July 15, 2001. Rawlins to Jeffrey
City, Wyoming. (69 mi.) Mile 2761
Riders in the storm

The Western Hills
Campground in Rawlins, where I used the RV data port to connect the computer
because the data port in the office wasn't working. This is an attractive
campground if you like treeless, shadeless, gravel parking lots.
Last night we delayed setting up
our tent because of intermittent rain, then made a late evening decision to
walk to a restaurant for more food (we keep getting hungry). When we got back,
it was 10:00 pm and dark. We decided to set up our tent near the only shelter
in the whole campground, a picnic pavilion on the other side of a wall from
the designated tent area. This area offered softer grass and more protection
from the wind and rain. We were sound asleep before 10:30, when suddenly we
were awakened by someone outside the tent, "Hello? Is anyone in there? You
have to move your tent! You can't have your tent here!"
It was Doreen, the campground host,
whom we had watched earlier telling some Boy Scout leaders they couldn't cook
in the picnic pavilion in case a rogue briquette escaped their BBQ grill under
their watchful eyes and ignited the pavilion during the current rain storm.

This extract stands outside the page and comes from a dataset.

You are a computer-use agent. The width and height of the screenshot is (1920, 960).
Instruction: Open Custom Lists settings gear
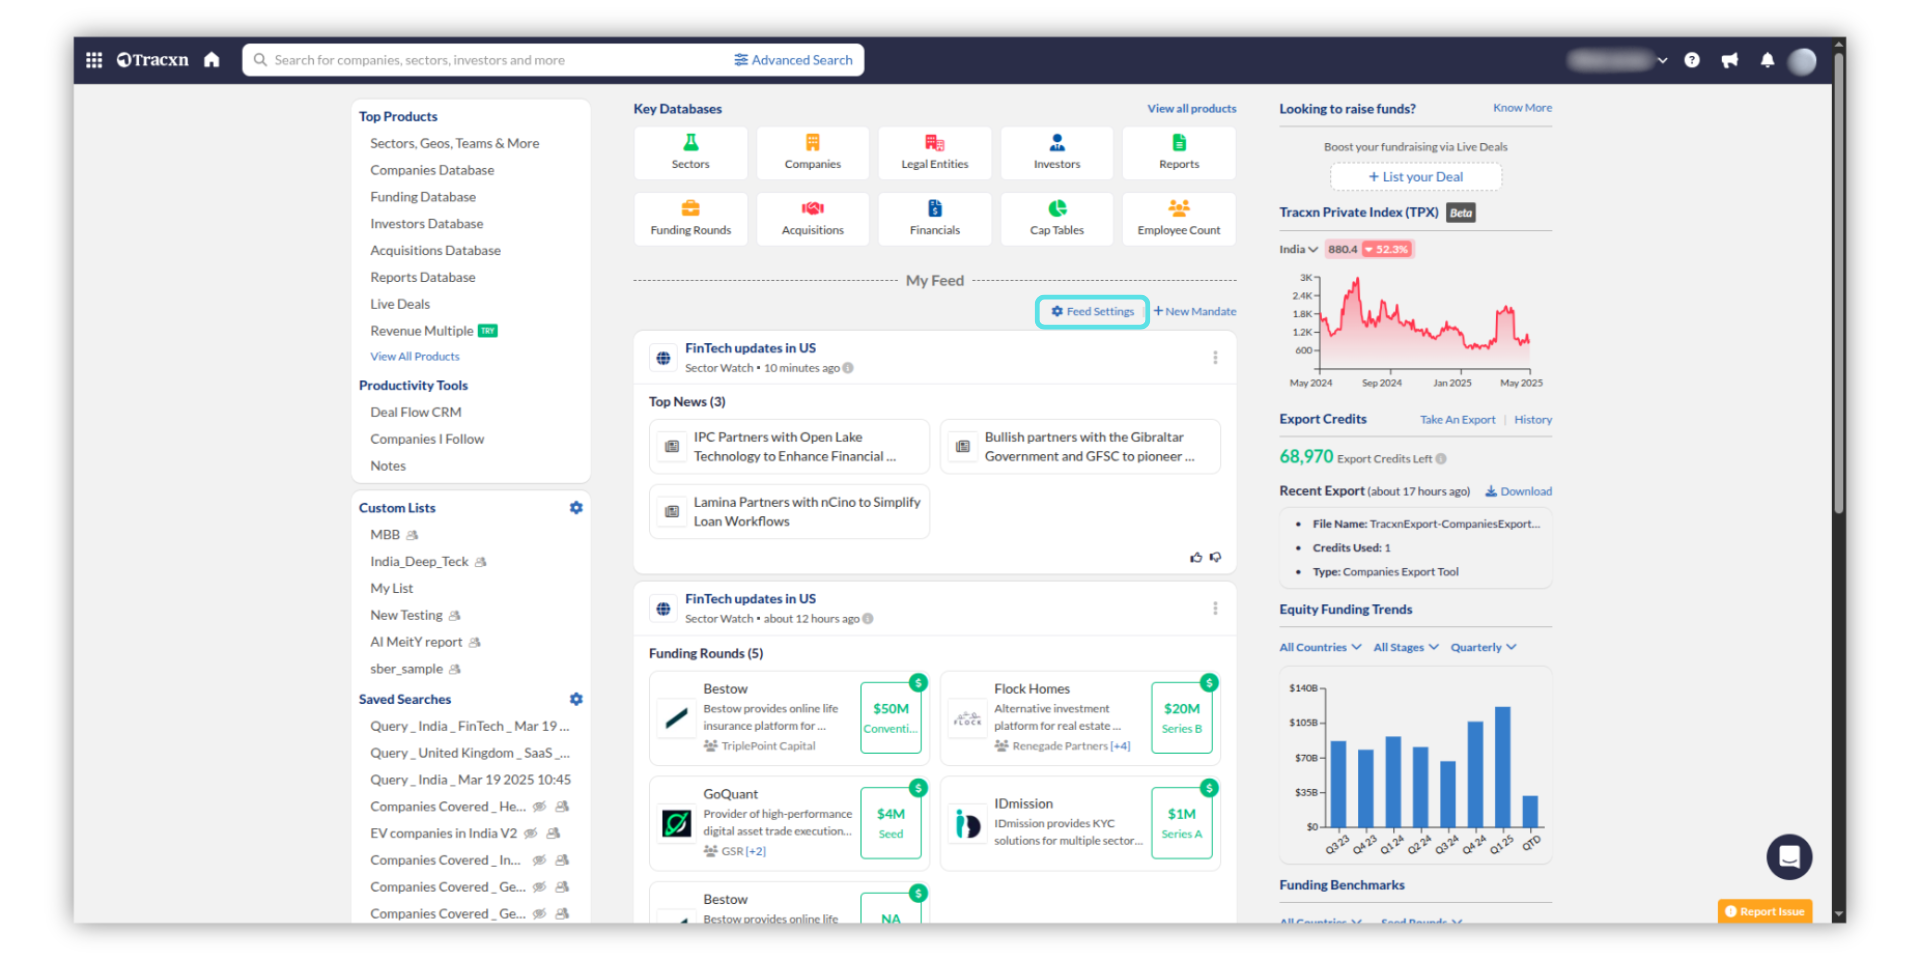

The Scout leaders gave a sigh and moved their BBQ out of the shelter and into
the rain. Now Doreen was on our case. Apparently she suspected earlier that we
would try to camp outside the tent area and came checking. I protested that it
was 10:30 at night and we would be gone by 6:00 am, but she said no exceptions
could be made. "No camping in the pavilion area!"
She sat in her truck with her
headlights on (not in a helpful way) until we got out, pulled up stakes, and
dragged our tent 10 yards to the other side of the wall. I told her this
experience would go into my journal, which prompted her to get out of her
truck and get in my face with a prolonged lecture on why she couldn't allow
tents in the pavilion area. "That's where people eat! I can't make
exceptions!"
When we got up the next morning
(Sunday) at 5:30 am, it was raining hard, and no one was was trying to eat in
the picnic area. It looked grim for bicycling, with thunder and lightening in
all directions. We packed up, though, and left Western Hills Campground as
promised, riding across the street to the shelter of a Super 8 Motel, where
they let us use the lobby to watch the Weather Channel and listen to our NOAA
weather radio.
6:00 AM and stormy at the Western Hills Campground's designated tent area
By 10:00 am, the storm had passed,
the sun came out, and we thought we could make it to our next destination in a
window of good weather. We rode like crazy, fighting a blustery side wind
across big open spaces to outrun another storm system. We only stopped a few
times, once for food, a few times to check out the historical points
indicating we were paralleling parts of the Oregon Trail, Mormon Pioneer
Trail, and Pony Express Route. I imagined the Pioneer women facing the same
weather under tougher conditions.
1)
2)
3) 
1) Wyoming landscape
2) Roadside crosses
3) Split Rock - a landmark on the Oregon Trail and Pony Express routes. Thousands of overland westward emigrants passed through this valley in the
mid-1800s.

Miles and miles
between services, Mike gets lucky.
Twenty miles from
Jeffrey City, we pulled over and stared into a dark, ugly thunderstorm that
had formed over the route ahead of us, sending down rain and lightening. Two
motorcyclists stopped behind us and did the same, also reluctant to continue
until the thunderhead slowly moved to the north. Once it did, we again pedaled
like crazy into what we hoped would be a clearing in the growing number of
thunderheads. Ten miles from Jeffrey City, we found ourselves under another
storm. I was becoming increasingly unnerved as lightening flashed in all
directions. Suddenly there was a blinding flash overhead, with an deafening
boom and crack that caused me to instinctively duck and swerve. An antelope,
spooked by the thunder, ran toward us. The rain started to pour as we pulled
our bikes into the ditch and covered up with our tent fly until the storm
passed.
Our shelter from
the storm. Thanks to bicycle kickstands, we aren't quite the highest thing
around.
It had been a long day
and I was very glad to see Jeffrey City, or what is left of it. Jeffrey City
is a present day ghost town. The only services still open are a bar/cafe and a
motel. The town was founded in 1955 for uranium mining, boomed to a population
of 4,000, then collapsed to its present population of 200. Houses, gas
stations, a school, tennis courts, all are abandoned and boarded up. We got a
burger, a beer, and a motel room, and collapsed in exhaustion.